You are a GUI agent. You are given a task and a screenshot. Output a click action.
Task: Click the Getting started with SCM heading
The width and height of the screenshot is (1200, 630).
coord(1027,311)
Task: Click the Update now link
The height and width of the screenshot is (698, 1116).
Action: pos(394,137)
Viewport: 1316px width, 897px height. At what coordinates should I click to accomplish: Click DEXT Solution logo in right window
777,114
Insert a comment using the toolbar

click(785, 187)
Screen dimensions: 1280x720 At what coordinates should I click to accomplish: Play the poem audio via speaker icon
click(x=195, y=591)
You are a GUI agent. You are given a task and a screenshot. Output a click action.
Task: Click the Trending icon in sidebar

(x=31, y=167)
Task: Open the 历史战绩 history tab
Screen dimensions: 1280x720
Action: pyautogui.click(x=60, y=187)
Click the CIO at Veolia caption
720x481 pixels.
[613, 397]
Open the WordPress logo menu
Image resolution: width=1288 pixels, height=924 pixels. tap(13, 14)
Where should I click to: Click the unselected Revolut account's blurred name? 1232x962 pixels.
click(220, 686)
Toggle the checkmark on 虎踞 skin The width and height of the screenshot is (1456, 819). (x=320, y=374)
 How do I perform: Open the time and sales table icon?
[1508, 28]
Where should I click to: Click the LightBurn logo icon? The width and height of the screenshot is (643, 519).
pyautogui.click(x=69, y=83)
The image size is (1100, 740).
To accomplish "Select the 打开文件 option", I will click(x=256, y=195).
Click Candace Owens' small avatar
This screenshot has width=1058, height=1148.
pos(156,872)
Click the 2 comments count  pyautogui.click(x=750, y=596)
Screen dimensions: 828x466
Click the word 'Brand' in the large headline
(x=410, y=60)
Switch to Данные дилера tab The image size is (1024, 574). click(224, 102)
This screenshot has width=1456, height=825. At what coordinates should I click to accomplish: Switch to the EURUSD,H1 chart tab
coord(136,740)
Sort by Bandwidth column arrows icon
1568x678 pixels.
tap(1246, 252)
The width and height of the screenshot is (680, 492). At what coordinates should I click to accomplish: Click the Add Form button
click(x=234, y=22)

▶ _SET TASK_
Quote all of the lines above verbatim, changing nothing.

▶ _REPLY TO THE EXERCISE_
You are a GUI agent. You are given a task and a screenshot. Output a click action.
Task: Click the Getting started with SCM heading
The width and height of the screenshot is (1200, 630).
coord(1027,311)
Task: Click the Update now link
The height and width of the screenshot is (698, 1116).
Action: pos(394,137)
Viewport: 1316px width, 897px height. At what coordinates should I click to accomplish: Click DEXT Solution logo in right window
777,114
Insert a comment using the toolbar

click(785, 187)
Screen dimensions: 1280x720 At what coordinates should I click to accomplish: Play the poem audio via speaker icon
click(x=195, y=591)
You are a GUI agent. You are given a task and a screenshot. Output a click action.
Task: Click the Trending icon in sidebar

(x=31, y=167)
Task: Open the 历史战绩 history tab
Screen dimensions: 1280x720
Action: pyautogui.click(x=60, y=187)
Click the CIO at Veolia caption
720x481 pixels.
[613, 397]
Open the WordPress logo menu
Image resolution: width=1288 pixels, height=924 pixels. tap(13, 14)
Where should I click to: Click the unselected Revolut account's blurred name? 1232x962 pixels.
click(220, 686)
Toggle the checkmark on 虎踞 skin The width and height of the screenshot is (1456, 819). (x=320, y=374)
 How do I perform: Open the time and sales table icon?
[1508, 28]
Where should I click to: Click the LightBurn logo icon? The width and height of the screenshot is (643, 519).
pyautogui.click(x=69, y=83)
The image size is (1100, 740).
To accomplish "Select the 打开文件 option", I will click(x=256, y=195).
Click Candace Owens' small avatar
This screenshot has width=1058, height=1148.
pos(156,872)
Click the 2 comments count  pyautogui.click(x=750, y=596)
Screen dimensions: 828x466
Click the word 'Brand' in the large headline
(x=410, y=60)
Switch to Данные дилера tab The image size is (1024, 574). click(224, 102)
This screenshot has width=1456, height=825. At what coordinates should I click to accomplish: Switch to the EURUSD,H1 chart tab
coord(136,740)
Sort by Bandwidth column arrows icon
1568x678 pixels.
tap(1246, 252)
The width and height of the screenshot is (680, 492). At what coordinates should I click to accomplish: Click the Add Form button
click(x=234, y=22)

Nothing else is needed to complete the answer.